▶ RECORDS FOR PROCESSING:
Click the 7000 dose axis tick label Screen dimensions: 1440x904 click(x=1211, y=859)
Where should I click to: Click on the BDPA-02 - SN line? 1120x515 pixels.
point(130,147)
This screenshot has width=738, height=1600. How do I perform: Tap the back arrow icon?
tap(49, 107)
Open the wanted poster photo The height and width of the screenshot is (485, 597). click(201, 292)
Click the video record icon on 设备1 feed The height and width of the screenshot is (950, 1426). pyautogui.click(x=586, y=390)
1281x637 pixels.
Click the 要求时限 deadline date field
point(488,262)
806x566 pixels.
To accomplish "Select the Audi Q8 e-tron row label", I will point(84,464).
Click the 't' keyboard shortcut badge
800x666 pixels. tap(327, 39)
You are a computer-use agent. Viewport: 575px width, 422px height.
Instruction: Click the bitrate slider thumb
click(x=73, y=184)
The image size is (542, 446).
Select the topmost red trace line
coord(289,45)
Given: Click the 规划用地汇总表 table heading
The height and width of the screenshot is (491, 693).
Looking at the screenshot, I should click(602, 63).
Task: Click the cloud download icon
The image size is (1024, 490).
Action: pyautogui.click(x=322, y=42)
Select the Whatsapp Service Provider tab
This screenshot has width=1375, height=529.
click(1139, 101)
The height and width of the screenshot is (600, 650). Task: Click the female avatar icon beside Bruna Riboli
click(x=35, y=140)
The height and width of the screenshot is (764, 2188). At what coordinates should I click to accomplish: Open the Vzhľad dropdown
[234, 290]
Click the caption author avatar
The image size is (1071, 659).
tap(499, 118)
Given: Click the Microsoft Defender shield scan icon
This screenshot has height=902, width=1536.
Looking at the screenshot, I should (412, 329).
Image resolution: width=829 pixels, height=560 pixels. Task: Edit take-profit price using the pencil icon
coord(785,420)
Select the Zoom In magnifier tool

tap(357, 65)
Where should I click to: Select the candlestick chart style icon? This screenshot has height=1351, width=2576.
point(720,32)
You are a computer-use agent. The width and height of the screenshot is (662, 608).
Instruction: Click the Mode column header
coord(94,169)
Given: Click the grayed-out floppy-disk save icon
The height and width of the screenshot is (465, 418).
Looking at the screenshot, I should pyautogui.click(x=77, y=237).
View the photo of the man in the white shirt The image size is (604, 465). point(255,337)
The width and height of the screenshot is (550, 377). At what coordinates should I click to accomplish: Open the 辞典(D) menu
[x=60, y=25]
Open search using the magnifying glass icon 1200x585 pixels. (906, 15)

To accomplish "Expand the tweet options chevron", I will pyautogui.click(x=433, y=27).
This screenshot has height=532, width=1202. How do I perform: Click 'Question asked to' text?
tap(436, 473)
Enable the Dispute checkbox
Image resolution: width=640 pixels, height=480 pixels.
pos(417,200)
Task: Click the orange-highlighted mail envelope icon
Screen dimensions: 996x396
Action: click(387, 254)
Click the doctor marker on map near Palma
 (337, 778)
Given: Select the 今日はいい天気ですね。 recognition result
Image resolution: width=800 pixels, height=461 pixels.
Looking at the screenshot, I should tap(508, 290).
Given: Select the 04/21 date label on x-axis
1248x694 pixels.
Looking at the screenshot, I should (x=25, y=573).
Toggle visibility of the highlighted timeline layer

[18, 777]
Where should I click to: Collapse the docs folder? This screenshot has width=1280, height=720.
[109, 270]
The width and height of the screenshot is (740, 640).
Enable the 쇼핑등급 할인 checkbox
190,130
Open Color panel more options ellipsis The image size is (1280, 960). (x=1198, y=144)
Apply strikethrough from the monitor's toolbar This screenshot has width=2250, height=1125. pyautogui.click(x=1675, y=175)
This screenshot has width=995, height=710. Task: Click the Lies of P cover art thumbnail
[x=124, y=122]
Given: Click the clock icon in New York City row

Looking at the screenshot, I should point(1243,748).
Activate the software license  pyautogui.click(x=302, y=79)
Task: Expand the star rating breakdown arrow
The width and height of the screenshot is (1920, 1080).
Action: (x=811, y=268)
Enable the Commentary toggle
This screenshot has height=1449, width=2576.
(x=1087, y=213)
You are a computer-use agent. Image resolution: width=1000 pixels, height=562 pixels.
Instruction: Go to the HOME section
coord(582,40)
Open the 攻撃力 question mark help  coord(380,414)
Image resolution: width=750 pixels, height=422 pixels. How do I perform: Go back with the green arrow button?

▶ WHAT YOU NEED TO DO: Copy out, from the listing above, every line that contains the string "label".

▶ REPLY:
Click the 7000 dose axis tick label Screen dimensions: 1440x904 click(x=1211, y=859)
To accomplish "Select the Audi Q8 e-tron row label", I will point(84,464).
Given: Select the 04/21 date label on x-axis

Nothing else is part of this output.